As a research assistant at the Research & Development (R&D) Department of Kotra Pharma, I was given the responsibility of mostly conducting research and reformulating work for the Formulation Team. Specifically, I was assigned to a project on reformulation to improve the quality aspect of a tablet. After researching and coming up with a new formula, a trial batch record (TBR) was required to initiate a benchtop trial. The main goal of benchtop trials was speed experimentation; therefore, it was done on a reduced scale and far from industrial reality. After conducting the trial, the testing result was reviewed. If results were satisfactory and trial objectives were met, stability studies would proceed followed by pilot batch execution; otherwise, reformulation was required and the whole process was repeated until results were satisfactory.


Despite being new in the industry, I was able to complete my tasks thanks to the foundational knowledge I gained from the “Pharmaceutics” module, particularly topics like Quality by Design, pharmaceutical dosage forms and their production and troubleshooting, and quality control tests. Being involved in a reformulation of a drug product, I had acquired technical knowledge in drug formulation design and R&D scale-instrument handling.
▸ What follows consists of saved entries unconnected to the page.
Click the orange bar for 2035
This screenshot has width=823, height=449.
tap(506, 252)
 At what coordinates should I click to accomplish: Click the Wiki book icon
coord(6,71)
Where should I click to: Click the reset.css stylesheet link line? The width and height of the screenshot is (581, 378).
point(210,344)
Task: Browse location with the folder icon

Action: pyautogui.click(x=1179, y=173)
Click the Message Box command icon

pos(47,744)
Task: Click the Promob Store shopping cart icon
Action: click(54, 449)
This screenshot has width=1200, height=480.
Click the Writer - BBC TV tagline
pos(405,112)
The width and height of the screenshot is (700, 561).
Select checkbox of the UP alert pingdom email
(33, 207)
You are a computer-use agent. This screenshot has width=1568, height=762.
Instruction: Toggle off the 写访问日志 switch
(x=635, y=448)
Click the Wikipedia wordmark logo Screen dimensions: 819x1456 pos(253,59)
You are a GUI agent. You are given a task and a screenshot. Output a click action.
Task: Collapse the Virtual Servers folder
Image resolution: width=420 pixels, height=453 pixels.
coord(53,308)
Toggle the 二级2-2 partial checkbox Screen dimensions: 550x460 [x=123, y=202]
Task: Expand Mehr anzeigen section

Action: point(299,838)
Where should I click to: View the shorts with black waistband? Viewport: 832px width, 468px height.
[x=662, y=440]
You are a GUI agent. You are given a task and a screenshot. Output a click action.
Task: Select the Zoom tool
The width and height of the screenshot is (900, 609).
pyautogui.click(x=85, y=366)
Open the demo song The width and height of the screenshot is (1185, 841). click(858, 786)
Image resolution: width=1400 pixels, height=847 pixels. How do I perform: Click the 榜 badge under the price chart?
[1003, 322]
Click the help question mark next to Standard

The most challenging task during the internship was to present desktop research to the R&D Manager. Desktop research, the first step in product design and development, was a research method based on existing materials. The information included but not limited to in the presentation was reference product, market research, literature research, and formulation research. I found it my most challenging and nerve-racking presentation due to the hefty amount of unfamiliar content required to be presented. Furthermore, considering that the target audience consisted of experienced scientists in the pharmaceutical industry, I reminded myself not to make any rookie mistakes.


I could still vividly remember the presentation day when I shared critical information about the drug product and persuaded the manager to approve it. One hurdle to overcome was information finding, including researching, skimming, and analysing. I took it as a learning opportunity and did the best I could, then reached out to my supervisor when in doubt and constantly asked questions to improve so that the presentation contents were in place.

All in all, my time at the R&D department opened my eyes to the pharmaceutical sector as I had the opportunity to witness the product development process from the perspective of the generic market. This first working experience of mine in the pharmaceutical industry also fundamentally prepared me to work in the industry setting.


In my opinion, R&D is a great place to go to take a grasp on the pharmaceutical industry, especially product development. Now that I have experienced it, I plan to challenge myself in a similar health industry—medical devices. To be fully prepared in a new area, I think it is essential to utilise the skills that we have picked up and enhanced from the previous experience.


For me, I will take advantage of the problem-solving skills that I have developed during the internship to tackle any problems that I may face during work. Most importantly, I think developing a learning mindset is a great lifelong skill that can help us grow and effectively process new information throughout our careers. Being curious and open to new ideas, and constantly learning make up a learning mindset that keeps us learning, expanding, and growing.